» **Problem statement**
Wherever the string "scale" appears in the records, return the line that holds it.

» **Data for this task**

####################

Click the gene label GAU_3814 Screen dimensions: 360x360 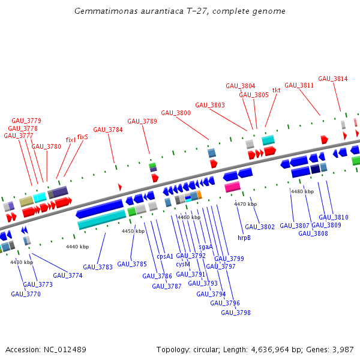tap(332, 79)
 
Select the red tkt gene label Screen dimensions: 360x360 tap(277, 91)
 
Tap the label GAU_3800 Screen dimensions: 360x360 tap(176, 113)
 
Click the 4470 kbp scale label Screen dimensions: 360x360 tap(245, 204)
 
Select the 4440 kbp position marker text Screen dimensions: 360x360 tap(77, 247)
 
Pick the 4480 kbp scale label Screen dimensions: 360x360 tap(302, 191)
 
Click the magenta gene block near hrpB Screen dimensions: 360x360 tap(232, 187)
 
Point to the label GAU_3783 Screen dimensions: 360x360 tap(98, 267)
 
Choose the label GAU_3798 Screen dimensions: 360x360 tap(236, 313)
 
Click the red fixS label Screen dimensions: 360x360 tap(82, 137)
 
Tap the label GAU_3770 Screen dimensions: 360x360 tap(26, 294)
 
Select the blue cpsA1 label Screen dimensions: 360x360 tap(165, 256)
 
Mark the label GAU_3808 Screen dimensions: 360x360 tap(313, 233)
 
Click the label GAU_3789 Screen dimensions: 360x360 tap(142, 121)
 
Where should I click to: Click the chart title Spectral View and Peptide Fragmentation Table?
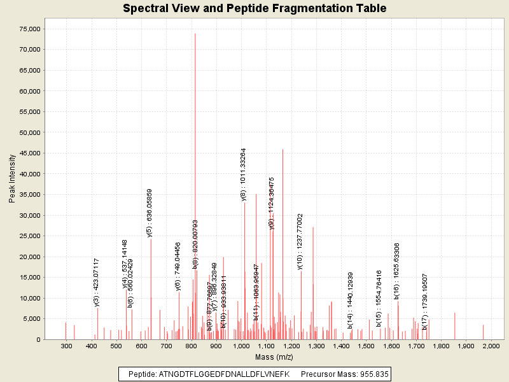(x=254, y=8)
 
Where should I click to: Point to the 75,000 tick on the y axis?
(x=29, y=29)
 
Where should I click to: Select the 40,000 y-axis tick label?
(x=29, y=174)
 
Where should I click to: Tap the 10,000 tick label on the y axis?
(x=29, y=298)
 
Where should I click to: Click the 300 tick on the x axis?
(x=66, y=346)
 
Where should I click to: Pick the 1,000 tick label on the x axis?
(x=241, y=346)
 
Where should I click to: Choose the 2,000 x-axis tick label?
(x=491, y=346)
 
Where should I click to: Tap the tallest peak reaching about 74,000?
(x=195, y=34)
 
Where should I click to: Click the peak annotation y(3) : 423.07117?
(x=97, y=282)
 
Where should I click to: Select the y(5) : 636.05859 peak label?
(x=150, y=213)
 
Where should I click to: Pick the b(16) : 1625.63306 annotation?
(x=397, y=271)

####################

» **Task result**
Click the 4470 kbp scale label Screen dimensions: 360x360 tap(245, 204)
Pick the 4480 kbp scale label Screen dimensions: 360x360 tap(302, 191)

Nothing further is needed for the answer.